Working with resources

This demonstration shows and explains different operations with resources, including retrieving, adjusting and saving them in different scenarios.

Introduction

Almost all documents of any types have resources. It is first of all images, some document formats also hold fonts. Even for plain text document (TXT), when converting it to the HTML for editing, there will be one stylesheet, that is treated as a resource. WordProcessing documents of some format, Office Open XML usually, can also contain embedded audio files. GroupDocs.Editor allows to work with resources on editing phase, when document was loaded to the Editor class and opened for editing by generating the EditableDocument instance, that is produced by the Editor.Edit method. Instance of EditableDocument can be treated as an input document, converted to internal intermediate format, with possibilities to generate HTML markup and resources for passing them to the client-side WYSIWYG HTML-editor. GroupDocs.Editor classifies all resources onto three groups:

  • Images, including: raster (PNG, BMP, JPEG, GIF, ICON) and vector (SVG and WMF).
  • Fonts, including: TTF, EOT, WOFF, WOFF2.
  • Textual resources: only CSS.
  • Audio files: only MP3 (appear in version 21.10).

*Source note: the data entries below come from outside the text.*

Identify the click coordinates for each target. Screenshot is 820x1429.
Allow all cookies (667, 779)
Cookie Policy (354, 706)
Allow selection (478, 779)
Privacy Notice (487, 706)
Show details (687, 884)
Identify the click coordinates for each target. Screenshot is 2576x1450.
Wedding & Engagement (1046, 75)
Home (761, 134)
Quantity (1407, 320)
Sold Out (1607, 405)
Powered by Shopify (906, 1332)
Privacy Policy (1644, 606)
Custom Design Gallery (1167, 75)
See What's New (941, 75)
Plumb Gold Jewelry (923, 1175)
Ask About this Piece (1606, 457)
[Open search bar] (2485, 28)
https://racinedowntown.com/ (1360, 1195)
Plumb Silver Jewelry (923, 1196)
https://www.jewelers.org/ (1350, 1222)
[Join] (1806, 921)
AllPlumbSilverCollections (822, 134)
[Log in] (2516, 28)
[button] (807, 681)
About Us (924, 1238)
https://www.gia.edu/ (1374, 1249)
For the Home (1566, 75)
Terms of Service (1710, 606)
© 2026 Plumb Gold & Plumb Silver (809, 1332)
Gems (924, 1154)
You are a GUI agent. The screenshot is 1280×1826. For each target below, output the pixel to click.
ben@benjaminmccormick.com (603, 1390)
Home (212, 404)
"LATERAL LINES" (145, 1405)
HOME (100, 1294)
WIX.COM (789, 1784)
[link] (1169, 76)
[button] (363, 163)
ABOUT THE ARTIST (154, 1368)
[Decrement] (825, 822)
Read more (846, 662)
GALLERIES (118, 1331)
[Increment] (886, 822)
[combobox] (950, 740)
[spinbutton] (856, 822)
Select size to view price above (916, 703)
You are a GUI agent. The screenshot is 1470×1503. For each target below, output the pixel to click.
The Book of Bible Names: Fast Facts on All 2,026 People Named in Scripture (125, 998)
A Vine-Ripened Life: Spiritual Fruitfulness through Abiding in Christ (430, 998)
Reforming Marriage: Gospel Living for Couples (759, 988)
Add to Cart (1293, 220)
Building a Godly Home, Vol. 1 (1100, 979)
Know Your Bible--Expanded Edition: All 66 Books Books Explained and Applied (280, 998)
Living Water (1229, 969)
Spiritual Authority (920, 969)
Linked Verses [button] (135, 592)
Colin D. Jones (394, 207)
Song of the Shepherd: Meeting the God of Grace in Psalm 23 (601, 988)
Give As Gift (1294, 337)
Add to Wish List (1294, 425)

Every resource type has its own distinct class with metadata, constructors and other methods. They all are located within GroupDocs.Editor.HtmlCss.Resources namespace.

Preparations

Let’s prepare an EditableDocument instance by loading and editing some input WordProcessing document, as always (using directive is omitted for the sake of simplification):

string inputDocxPath = "C://input/document.docx";
Editor editor = new Editor(inputDocxPath, delegate { return new WordProcessingLoadOptions(); });
WordProcessingEditOptions editOptions = new WordProcessingEditOptions();
editOptions.FontExtraction = FontExtractionOptions.ExtractAll;// Enable max font extraction - ExtractAll
EditableDocument beforeEdit = editor.Edit(editOptions);// Create EditableDocument instance

Obtaining resources

Now, when EditableDocument instance is ready, it is possible to obtains resources from it, and EditableDocument provides several ways for this.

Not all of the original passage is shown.